About this task
Could you print every entry below exactly as given?

_ _ _ _ _ _ _

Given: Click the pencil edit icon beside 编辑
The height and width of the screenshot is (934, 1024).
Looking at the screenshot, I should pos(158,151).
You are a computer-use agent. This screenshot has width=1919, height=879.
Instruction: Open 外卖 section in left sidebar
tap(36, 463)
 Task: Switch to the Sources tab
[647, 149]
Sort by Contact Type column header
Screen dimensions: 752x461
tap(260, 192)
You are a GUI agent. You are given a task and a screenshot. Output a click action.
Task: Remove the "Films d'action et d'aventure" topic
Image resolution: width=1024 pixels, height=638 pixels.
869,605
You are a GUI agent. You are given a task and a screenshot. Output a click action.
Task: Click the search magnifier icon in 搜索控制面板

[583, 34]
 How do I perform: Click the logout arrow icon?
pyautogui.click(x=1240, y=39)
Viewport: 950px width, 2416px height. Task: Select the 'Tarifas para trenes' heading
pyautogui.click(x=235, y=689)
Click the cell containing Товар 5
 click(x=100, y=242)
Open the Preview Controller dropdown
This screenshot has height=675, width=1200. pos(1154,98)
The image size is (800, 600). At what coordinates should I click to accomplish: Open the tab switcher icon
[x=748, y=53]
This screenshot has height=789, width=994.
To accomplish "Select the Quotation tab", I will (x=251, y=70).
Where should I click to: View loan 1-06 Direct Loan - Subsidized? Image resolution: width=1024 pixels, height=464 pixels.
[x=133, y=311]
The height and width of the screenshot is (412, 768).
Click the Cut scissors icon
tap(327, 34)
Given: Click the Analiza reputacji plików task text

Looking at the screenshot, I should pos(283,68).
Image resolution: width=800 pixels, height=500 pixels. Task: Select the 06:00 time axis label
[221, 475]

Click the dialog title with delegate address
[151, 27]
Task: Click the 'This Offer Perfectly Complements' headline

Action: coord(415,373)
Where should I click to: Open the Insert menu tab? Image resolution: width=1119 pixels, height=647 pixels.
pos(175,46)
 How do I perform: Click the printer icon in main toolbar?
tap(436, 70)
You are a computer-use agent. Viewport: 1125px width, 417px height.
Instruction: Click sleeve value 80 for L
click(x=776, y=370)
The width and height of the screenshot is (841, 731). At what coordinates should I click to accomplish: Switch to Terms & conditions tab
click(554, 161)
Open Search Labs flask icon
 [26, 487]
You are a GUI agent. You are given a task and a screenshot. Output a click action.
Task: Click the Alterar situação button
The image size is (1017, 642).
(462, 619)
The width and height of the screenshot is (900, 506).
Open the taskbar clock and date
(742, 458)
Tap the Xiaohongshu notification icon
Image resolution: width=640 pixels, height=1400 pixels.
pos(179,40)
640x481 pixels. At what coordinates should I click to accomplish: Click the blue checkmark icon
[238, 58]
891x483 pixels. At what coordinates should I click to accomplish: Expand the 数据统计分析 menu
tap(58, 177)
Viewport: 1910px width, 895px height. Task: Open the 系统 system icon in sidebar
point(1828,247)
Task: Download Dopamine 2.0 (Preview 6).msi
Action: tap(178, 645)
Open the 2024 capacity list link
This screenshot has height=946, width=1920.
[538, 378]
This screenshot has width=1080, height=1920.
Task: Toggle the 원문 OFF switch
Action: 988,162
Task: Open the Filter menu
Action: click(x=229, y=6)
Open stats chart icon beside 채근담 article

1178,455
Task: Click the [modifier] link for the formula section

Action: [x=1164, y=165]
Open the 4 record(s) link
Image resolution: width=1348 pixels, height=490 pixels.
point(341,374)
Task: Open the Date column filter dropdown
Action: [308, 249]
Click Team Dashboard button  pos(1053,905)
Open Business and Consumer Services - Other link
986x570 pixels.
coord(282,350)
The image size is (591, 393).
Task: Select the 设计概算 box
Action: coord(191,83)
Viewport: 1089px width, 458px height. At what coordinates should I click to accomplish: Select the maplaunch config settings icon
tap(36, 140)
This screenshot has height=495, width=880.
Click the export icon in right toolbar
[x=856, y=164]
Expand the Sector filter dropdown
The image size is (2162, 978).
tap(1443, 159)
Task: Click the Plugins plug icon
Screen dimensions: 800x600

_ _ _ _ _ _ _

Answer to the problem
Given: Click the pencil edit icon beside 编辑
The height and width of the screenshot is (934, 1024).
Looking at the screenshot, I should pos(158,151).
You are a computer-use agent. This screenshot has width=1919, height=879.
Instruction: Open 外卖 section in left sidebar
tap(36, 463)
 Task: Switch to the Sources tab
[647, 149]
Sort by Contact Type column header
Screen dimensions: 752x461
tap(260, 192)
You are a GUI agent. You are given a task and a screenshot. Output a click action.
Task: Remove the "Films d'action et d'aventure" topic
Image resolution: width=1024 pixels, height=638 pixels.
869,605
You are a GUI agent. You are given a task and a screenshot. Output a click action.
Task: Click the search magnifier icon in 搜索控制面板

[583, 34]
 How do I perform: Click the logout arrow icon?
pyautogui.click(x=1240, y=39)
Viewport: 950px width, 2416px height. Task: Select the 'Tarifas para trenes' heading
pyautogui.click(x=235, y=689)
Click the cell containing Товар 5
 click(x=100, y=242)
Open the Preview Controller dropdown
This screenshot has height=675, width=1200. pos(1154,98)
The image size is (800, 600). At what coordinates should I click to accomplish: Open the tab switcher icon
[x=748, y=53]
This screenshot has height=789, width=994.
To accomplish "Select the Quotation tab", I will (x=251, y=70).
Where should I click to: View loan 1-06 Direct Loan - Subsidized? Image resolution: width=1024 pixels, height=464 pixels.
[x=133, y=311]
The height and width of the screenshot is (412, 768).
Click the Cut scissors icon
tap(327, 34)
Given: Click the Analiza reputacji plików task text

Looking at the screenshot, I should pos(283,68).
Image resolution: width=800 pixels, height=500 pixels. Task: Select the 06:00 time axis label
[221, 475]

Click the dialog title with delegate address
[151, 27]
Task: Click the 'This Offer Perfectly Complements' headline

Action: coord(415,373)
Where should I click to: Open the Insert menu tab? Image resolution: width=1119 pixels, height=647 pixels.
pos(175,46)
 How do I perform: Click the printer icon in main toolbar?
tap(436, 70)
You are a computer-use agent. Viewport: 1125px width, 417px height.
Instruction: Click sleeve value 80 for L
click(x=776, y=370)
The width and height of the screenshot is (841, 731). At what coordinates should I click to accomplish: Switch to Terms & conditions tab
click(554, 161)
Open Search Labs flask icon
 [26, 487]
You are a GUI agent. You are given a task and a screenshot. Output a click action.
Task: Click the Alterar situação button
The image size is (1017, 642).
(462, 619)
The width and height of the screenshot is (900, 506).
Open the taskbar clock and date
(742, 458)
Tap the Xiaohongshu notification icon
Image resolution: width=640 pixels, height=1400 pixels.
pos(179,40)
640x481 pixels. At what coordinates should I click to accomplish: Click the blue checkmark icon
[238, 58]
891x483 pixels. At what coordinates should I click to accomplish: Expand the 数据统计分析 menu
tap(58, 177)
Viewport: 1910px width, 895px height. Task: Open the 系统 system icon in sidebar
point(1828,247)
Task: Download Dopamine 2.0 (Preview 6).msi
Action: tap(178, 645)
Open the 2024 capacity list link
This screenshot has height=946, width=1920.
[538, 378]
This screenshot has width=1080, height=1920.
Task: Toggle the 원문 OFF switch
Action: 988,162
Task: Open the Filter menu
Action: click(x=229, y=6)
Open stats chart icon beside 채근담 article

1178,455
Task: Click the [modifier] link for the formula section

Action: [x=1164, y=165]
Open the 4 record(s) link
Image resolution: width=1348 pixels, height=490 pixels.
point(341,374)
Task: Open the Date column filter dropdown
Action: [308, 249]
Click Team Dashboard button  pos(1053,905)
Open Business and Consumer Services - Other link
986x570 pixels.
coord(282,350)
The image size is (591, 393).
Task: Select the 设计概算 box
Action: coord(191,83)
Viewport: 1089px width, 458px height. At what coordinates should I click to accomplish: Select the maplaunch config settings icon
tap(36, 140)
This screenshot has height=495, width=880.
Click the export icon in right toolbar
[x=856, y=164]
Expand the Sector filter dropdown
The image size is (2162, 978).
tap(1443, 159)
Task: Click the Plugins plug icon
Screen dimensions: 800x600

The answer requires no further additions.